Input for this task:

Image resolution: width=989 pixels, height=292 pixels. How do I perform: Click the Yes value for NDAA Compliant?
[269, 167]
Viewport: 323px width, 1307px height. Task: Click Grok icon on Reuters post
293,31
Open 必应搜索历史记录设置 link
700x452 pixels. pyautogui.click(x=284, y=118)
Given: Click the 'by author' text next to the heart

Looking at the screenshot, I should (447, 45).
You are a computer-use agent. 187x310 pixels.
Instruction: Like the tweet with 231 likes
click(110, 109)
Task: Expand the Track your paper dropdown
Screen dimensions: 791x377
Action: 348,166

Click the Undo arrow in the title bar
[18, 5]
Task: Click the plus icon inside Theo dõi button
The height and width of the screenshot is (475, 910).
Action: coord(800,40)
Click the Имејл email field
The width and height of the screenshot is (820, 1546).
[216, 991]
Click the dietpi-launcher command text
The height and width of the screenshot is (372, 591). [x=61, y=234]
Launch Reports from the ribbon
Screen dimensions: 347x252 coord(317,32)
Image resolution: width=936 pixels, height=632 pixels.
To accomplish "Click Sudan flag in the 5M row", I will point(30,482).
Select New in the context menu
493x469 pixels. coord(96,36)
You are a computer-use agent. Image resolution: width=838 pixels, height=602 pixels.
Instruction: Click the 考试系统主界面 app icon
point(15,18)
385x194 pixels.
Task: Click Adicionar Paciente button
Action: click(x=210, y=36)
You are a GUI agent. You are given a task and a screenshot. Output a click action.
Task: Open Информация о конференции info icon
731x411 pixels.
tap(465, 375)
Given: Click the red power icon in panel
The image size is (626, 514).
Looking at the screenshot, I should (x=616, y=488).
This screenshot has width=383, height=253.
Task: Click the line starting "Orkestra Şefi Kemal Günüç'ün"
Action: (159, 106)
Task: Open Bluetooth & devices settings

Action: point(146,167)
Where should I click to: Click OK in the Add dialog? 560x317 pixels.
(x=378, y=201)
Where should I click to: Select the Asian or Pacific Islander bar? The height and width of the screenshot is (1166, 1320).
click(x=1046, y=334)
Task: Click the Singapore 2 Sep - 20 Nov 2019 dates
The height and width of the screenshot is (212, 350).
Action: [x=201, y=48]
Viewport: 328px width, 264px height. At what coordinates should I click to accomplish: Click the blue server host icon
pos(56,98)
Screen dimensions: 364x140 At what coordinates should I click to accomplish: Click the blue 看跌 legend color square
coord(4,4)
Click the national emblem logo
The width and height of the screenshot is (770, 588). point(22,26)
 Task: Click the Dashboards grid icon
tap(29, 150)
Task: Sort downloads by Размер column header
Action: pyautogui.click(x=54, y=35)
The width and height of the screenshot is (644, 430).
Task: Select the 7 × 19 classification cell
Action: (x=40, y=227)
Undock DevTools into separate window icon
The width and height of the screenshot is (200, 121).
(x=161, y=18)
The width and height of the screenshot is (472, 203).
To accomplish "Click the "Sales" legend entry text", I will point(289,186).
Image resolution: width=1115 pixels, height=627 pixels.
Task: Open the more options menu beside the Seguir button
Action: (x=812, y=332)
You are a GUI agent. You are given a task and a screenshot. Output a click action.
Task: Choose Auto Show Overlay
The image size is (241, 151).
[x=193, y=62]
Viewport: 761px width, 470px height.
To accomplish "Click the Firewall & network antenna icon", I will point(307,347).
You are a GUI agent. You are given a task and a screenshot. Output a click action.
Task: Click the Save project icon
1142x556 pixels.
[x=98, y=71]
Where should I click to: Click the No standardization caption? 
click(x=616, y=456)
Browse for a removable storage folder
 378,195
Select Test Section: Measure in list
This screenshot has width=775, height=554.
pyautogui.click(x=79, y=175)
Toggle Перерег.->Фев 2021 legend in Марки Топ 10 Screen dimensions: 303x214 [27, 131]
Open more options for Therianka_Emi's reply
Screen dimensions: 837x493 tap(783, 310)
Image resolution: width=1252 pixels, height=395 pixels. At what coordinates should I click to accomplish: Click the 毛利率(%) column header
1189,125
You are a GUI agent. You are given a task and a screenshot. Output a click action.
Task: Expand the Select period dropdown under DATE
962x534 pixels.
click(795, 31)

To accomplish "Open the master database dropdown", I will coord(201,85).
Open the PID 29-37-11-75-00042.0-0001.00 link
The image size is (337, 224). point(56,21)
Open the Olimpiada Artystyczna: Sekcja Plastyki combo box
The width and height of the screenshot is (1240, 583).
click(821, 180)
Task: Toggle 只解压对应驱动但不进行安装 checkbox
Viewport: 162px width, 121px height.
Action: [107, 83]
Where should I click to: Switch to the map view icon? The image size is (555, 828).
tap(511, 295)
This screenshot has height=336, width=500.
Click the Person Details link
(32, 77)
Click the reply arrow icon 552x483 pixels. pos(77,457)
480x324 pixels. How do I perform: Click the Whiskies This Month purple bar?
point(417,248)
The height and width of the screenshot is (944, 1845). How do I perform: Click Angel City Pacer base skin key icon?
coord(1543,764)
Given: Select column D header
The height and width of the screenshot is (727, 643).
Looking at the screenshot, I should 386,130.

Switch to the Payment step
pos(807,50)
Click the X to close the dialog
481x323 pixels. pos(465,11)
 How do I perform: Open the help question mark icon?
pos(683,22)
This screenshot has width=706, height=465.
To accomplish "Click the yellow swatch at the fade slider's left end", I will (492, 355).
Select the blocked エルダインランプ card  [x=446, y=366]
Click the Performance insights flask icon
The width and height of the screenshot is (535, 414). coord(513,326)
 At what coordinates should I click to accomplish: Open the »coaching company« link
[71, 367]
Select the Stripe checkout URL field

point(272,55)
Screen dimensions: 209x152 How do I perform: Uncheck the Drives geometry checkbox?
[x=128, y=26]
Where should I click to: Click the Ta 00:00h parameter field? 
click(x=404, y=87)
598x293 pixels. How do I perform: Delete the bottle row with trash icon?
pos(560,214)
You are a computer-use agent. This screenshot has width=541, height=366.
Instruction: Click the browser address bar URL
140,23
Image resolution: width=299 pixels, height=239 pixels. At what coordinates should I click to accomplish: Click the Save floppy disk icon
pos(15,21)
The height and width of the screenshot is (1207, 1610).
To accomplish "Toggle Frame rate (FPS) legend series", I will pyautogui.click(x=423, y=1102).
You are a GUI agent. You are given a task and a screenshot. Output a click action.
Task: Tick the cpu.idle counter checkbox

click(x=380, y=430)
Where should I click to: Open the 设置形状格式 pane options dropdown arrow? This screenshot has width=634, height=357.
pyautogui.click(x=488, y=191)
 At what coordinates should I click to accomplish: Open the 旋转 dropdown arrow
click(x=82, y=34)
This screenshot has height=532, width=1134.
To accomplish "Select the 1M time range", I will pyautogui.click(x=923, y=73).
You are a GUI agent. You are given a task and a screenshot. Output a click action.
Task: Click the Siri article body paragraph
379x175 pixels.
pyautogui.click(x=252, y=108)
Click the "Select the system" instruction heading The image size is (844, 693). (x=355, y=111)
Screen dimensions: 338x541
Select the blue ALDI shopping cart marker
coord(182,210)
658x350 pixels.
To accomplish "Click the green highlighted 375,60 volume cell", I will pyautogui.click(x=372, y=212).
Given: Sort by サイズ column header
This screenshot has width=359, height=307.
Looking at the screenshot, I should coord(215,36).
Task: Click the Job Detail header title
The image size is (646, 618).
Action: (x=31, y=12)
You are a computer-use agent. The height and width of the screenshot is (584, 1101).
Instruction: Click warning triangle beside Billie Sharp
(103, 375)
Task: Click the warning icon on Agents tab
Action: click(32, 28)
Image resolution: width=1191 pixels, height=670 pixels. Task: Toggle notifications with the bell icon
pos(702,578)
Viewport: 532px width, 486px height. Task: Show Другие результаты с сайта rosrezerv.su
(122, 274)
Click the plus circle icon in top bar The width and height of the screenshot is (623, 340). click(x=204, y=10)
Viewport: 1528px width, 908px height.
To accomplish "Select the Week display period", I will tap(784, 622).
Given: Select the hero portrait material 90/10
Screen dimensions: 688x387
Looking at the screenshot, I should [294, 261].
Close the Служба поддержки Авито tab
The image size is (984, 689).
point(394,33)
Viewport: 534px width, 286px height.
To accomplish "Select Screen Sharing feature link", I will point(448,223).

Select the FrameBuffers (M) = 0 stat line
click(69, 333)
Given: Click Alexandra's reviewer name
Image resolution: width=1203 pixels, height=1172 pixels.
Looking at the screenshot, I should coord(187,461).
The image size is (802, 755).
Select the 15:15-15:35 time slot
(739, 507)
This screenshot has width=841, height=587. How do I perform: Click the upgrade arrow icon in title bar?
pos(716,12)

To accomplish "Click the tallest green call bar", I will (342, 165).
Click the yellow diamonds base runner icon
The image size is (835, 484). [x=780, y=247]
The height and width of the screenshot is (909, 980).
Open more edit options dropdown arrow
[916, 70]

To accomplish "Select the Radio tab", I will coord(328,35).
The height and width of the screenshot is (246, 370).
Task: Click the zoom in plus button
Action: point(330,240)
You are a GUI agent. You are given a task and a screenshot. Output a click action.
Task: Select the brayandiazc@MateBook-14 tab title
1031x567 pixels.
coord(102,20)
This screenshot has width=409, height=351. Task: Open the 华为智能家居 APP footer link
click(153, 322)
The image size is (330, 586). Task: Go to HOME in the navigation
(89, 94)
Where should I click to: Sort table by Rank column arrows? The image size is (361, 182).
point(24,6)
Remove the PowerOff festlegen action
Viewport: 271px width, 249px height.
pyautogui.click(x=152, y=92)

Exercise: Please lay out the entries as a numbered list, skipping blank lines, starting with the first line of the entries and stopping after the line that contains "Looking at the screenshot, I should (447, 45).".

Written response:
1. Image resolution: width=989 pixels, height=292 pixels. How do I perform: Click the Yes value for NDAA Compliant?
2. [269, 167]
3. Viewport: 323px width, 1307px height. Task: Click Grok icon on Reuters post
4. 293,31
5. Open 必应搜索历史记录设置 link
6. 700x452 pixels. pyautogui.click(x=284, y=118)
7. Given: Click the 'by author' text next to the heart
8. Looking at the screenshot, I should (447, 45).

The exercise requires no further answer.